To a lot of people who grew up during this era or after it, "empire" probably doesn't feel like the right word. It just seemed natural for America to be leading the world economy and producing the best computers, movies, and bikini models. Partially I was just young and optimistic, but in hindsight that era definitely had the guts to fill the three-piece, eight-hundred-dollar, one-hundred-per-cent-cashmere suit it wore to the office.
And the office! Look at it!
The office was a place with its own culture, its own manners of dress and address. You were expected to look and act a certain way, to be formal but not too detached. Business casual suits and pencil skirts just make people look good, even the rank and file. There were phrases and customs that needed to be respected. For many people, the office was a second home - sometimes literally, depending on deadlines. It was a beautiful mixture of ruthless work and human friendships, some of which ended precisely at 5:00 while others lasted long into the night. You weren't doing anything inappropriate in the executive penthouse, were you?

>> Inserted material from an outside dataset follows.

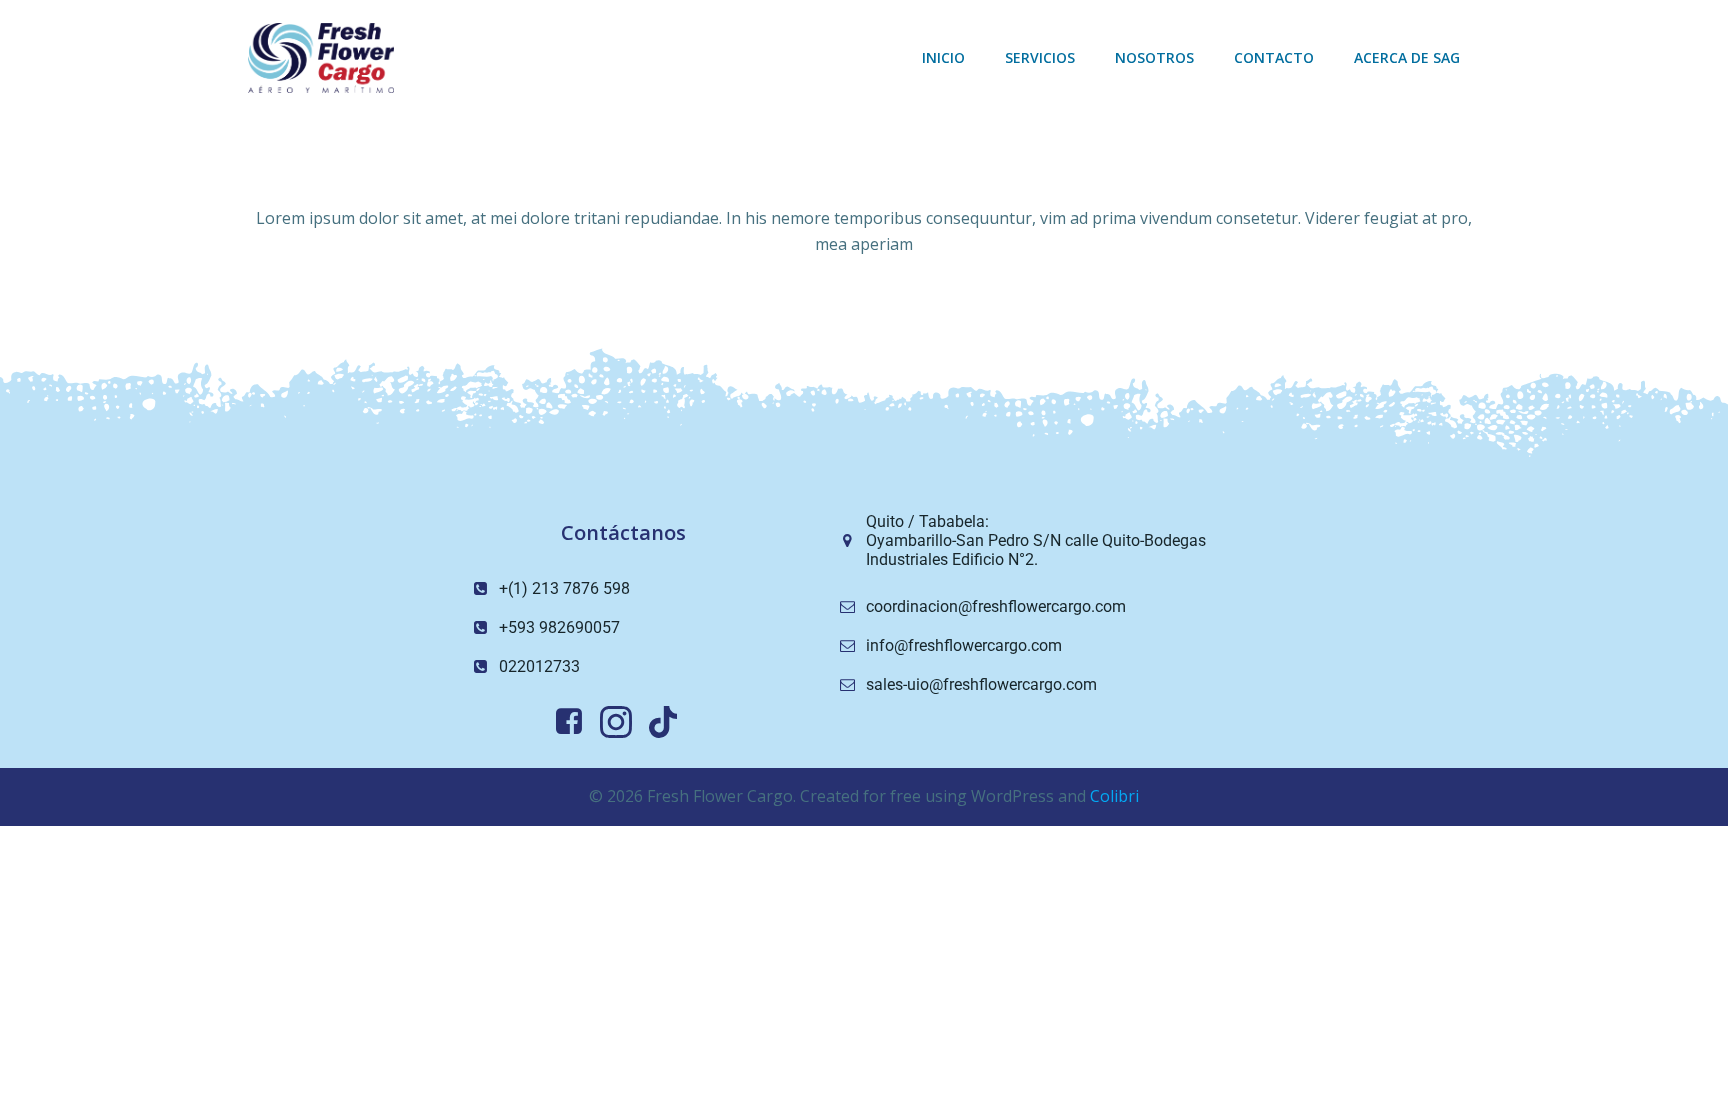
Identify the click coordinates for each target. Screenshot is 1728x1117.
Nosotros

Rambling aside, I've been watching some movies and TV from the 80s/90s (Die Hard, Terminator 2, etc.) in recent yeras, and something that I notice a lot is the underlying assumption of a bluechip megacorp having a physical complex. Because, y'know, lots of big corporations had their own dedicated office towers back then; it made sense to centralize things that way, and it let the company put their mark on the map.
I have to imagine that part of vaporwave's popularity is harnessing these motifs and images, the "business castle" aesthetic that was used to guide much of the world's money and power for so many years. I have a hard time putting my finger on exactly what it is I'm trying to describe, but terms like "officepunk" have sort of floated out of my subconscious over time.
Are you picking up what I'm putting down?